▶ **Exercise**
In the Syrian Unity Party text below, copy the part that opens with "Before the war, Cairo" and closes with "Iraqi-run officers association).", and swap "General Allenby" for "Edmund Allenby" wherever it occurs.

# start of Passage

= Syrian Unity Party =

The Syrian Unity party was set up by Syrian emigres in Cairo at the end of 1918. Its founders included signatories to the memorandum that resulted in the Declaration to the Seven and persons previously connected with the Ottoman Party for Administrative Decentralization. In August 1921, the party organized the Syrian–Palestinian Congress in Geneva with a view to influencing the terms of the proposed League of Nations mandate over the region.

==Members and Platform==
- Michel Lutfallah;
- Rashid Rida;
- Rafiq al-Azm;
- Haqqi al-Azm;
- Abd al-Rahman Shahbandar;
- Khaled al-Hakim;
- Sheikh Kamal al-Qassab;
- Salim Sarkis;
- Iskander 'Ammun;
- Muhibb al-Din al-Khatib;

The party platform stated:

==Background==

Before the war, Cairo was a center of activity for the developing Arab independence movement, its permissive atmosphere and community of Syrian emigres was a magnet for political exiles.

On 23 October 1918 following the Sinai and Palestine Campaign of World War I, the Occupied Enemy Territory Administration was established over Levantine provinces of the former Ottoman Empire. Earlier, on 1 October 1918, General Allenby had been authorized to permit the hoisting of the Arab flag at Damascus.

The political scene in Damascus was dominated by three organizations, al-Nadi al-'Arabi (the Arab Club with strong Palestinian connections), Hizbal-Istiqlal al-'Arabi (the Arab Independence Party connected to al-Fatat) and Al-'Ahd (an Iraqi-run officers association).

# end of Passage
# start of Record list

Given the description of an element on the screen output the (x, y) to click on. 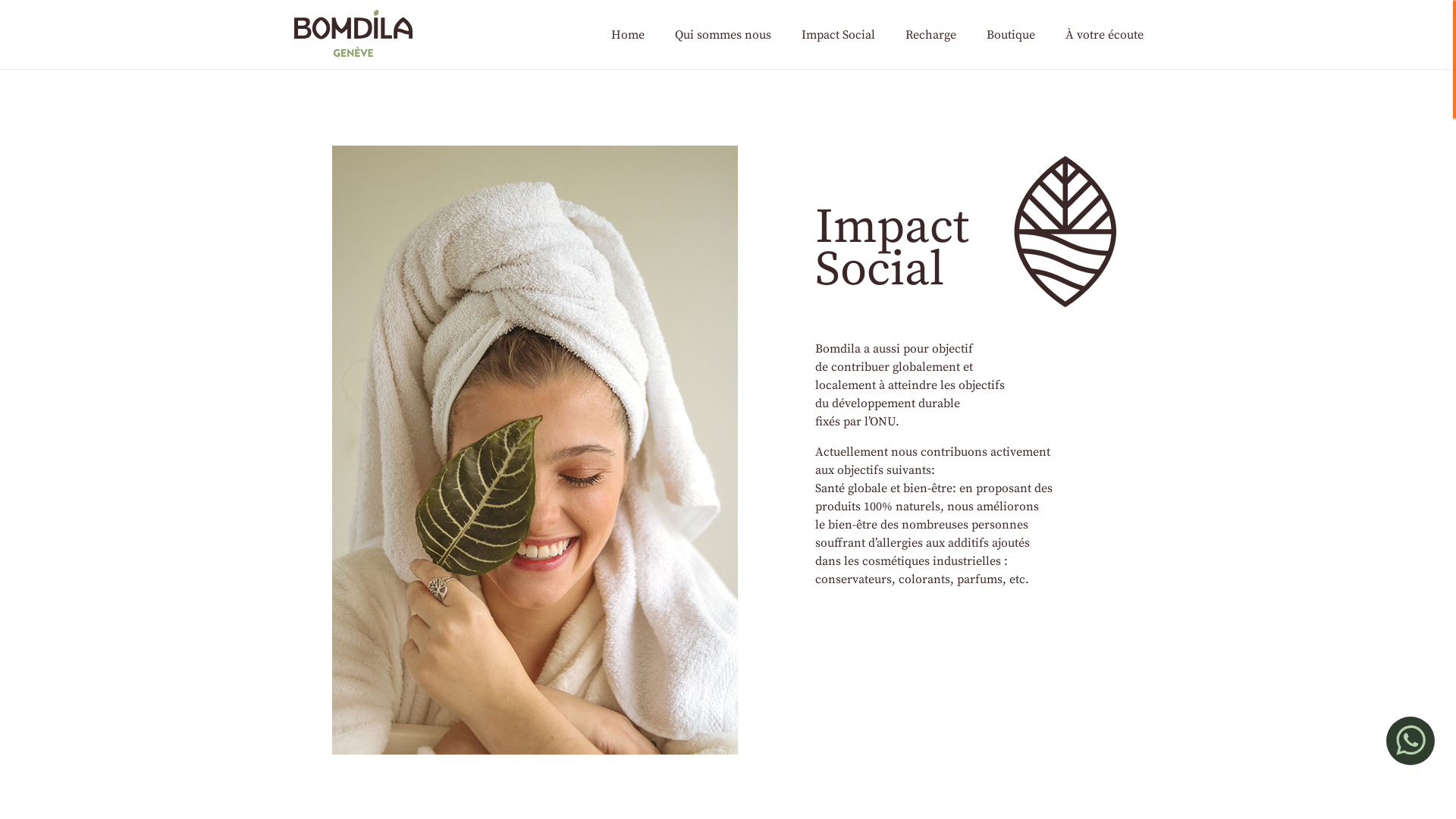
Home Element type: text (627, 34)
Recharge Element type: text (930, 34)
Boutique Element type: text (1010, 34)
Impact Social Element type: text (838, 34)
folha Element type: hover (1064, 231)
Qui sommes nous Element type: text (722, 34)
impacte1 Element type: hover (534, 449)
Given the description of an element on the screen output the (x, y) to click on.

# end of Record list

▶ **Exercise result**
Before the war, Cairo was a center of activity for the developing Arab independence movement, its permissive atmosphere and community of Syrian emigres was a magnet for political exiles.

On 23 October 1918 following the Sinai and Palestine Campaign of World War I, the Occupied Enemy Territory Administration was established over Levantine provinces of the former Ottoman Empire. Earlier, on 1 October 1918, Edmund Allenby had been authorized to permit the hoisting of the Arab flag at Damascus.

The political scene in Damascus was dominated by three organizations, al-Nadi al-'Arabi (the Arab Club with strong Palestinian connections), Hizbal-Istiqlal al-'Arabi (the Arab Independence Party connected to al-Fatat) and Al-'Ahd (an Iraqi-run officers association).